(Your task) Only the lines from the one containing "Run the Scan pay slip workflow" through the last line of the entries are wanted. Transcribe them exactly.

(Data to examine)
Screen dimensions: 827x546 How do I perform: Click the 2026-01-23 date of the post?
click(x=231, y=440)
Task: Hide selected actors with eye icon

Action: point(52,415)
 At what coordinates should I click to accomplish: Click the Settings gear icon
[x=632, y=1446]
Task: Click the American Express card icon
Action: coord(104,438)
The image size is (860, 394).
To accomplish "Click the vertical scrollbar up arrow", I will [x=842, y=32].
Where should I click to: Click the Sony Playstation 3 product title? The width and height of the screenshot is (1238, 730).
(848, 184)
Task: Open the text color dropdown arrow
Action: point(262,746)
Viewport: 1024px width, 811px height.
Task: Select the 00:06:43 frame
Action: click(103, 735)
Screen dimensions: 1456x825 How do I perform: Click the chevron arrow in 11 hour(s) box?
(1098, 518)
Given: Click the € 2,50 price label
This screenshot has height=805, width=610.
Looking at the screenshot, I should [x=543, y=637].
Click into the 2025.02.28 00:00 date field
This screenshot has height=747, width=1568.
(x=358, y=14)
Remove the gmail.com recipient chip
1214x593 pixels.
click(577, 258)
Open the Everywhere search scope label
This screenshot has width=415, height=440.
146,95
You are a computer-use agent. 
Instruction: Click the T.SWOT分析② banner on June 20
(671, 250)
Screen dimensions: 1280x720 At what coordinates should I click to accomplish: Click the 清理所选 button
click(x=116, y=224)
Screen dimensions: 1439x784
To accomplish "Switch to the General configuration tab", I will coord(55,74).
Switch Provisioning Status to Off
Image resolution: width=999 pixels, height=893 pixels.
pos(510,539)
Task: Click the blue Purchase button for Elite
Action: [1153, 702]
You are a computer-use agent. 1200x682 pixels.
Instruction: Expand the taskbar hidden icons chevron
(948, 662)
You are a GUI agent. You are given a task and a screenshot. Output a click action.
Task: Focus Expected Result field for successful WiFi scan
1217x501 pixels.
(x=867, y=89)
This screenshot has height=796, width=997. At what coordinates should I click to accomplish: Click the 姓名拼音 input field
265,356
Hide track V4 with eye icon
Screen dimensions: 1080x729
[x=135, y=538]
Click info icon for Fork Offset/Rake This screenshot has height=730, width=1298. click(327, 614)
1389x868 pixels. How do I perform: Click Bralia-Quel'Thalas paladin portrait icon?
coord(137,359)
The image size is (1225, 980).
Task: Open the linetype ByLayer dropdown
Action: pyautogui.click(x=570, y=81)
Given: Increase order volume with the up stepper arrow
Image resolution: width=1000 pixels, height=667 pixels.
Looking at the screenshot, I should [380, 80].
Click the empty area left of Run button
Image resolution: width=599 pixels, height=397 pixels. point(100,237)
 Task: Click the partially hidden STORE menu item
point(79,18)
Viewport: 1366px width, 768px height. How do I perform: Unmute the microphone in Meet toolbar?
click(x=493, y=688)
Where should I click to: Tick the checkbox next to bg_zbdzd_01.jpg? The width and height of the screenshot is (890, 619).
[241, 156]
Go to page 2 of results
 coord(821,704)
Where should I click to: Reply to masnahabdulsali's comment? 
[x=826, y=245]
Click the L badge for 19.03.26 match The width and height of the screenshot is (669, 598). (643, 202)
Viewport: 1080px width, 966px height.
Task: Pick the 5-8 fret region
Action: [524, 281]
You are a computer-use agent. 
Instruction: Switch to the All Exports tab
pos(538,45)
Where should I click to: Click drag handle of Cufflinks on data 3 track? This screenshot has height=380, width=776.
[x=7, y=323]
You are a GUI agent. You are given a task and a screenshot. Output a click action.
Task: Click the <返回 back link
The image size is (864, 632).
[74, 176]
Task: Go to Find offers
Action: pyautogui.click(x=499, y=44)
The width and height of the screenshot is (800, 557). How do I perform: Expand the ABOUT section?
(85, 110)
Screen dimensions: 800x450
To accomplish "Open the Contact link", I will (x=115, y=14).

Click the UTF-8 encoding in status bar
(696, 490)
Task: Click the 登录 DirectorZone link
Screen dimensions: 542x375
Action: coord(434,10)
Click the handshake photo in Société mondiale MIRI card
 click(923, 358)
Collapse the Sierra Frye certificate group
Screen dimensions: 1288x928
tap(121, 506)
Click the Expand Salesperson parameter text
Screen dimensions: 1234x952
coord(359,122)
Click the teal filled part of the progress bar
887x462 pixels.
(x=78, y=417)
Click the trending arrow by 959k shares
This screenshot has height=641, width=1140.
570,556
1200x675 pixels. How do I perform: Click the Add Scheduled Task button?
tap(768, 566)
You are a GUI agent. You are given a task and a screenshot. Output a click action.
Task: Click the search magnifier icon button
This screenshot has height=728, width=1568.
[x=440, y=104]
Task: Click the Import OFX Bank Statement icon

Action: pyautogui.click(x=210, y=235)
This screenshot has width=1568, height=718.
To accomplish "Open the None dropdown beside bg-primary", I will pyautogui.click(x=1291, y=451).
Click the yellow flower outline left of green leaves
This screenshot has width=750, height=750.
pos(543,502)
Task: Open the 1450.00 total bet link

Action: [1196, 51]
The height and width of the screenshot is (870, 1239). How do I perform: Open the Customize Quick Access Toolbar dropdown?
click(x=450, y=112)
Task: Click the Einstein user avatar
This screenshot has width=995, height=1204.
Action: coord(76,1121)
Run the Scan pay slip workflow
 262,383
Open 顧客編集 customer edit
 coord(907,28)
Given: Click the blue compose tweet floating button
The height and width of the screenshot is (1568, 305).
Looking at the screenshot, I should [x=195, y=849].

(Solution)
Run the Scan pay slip workflow
 262,383
Open 顧客編集 customer edit
 coord(907,28)
Given: Click the blue compose tweet floating button
The height and width of the screenshot is (1568, 305).
Looking at the screenshot, I should [x=195, y=849].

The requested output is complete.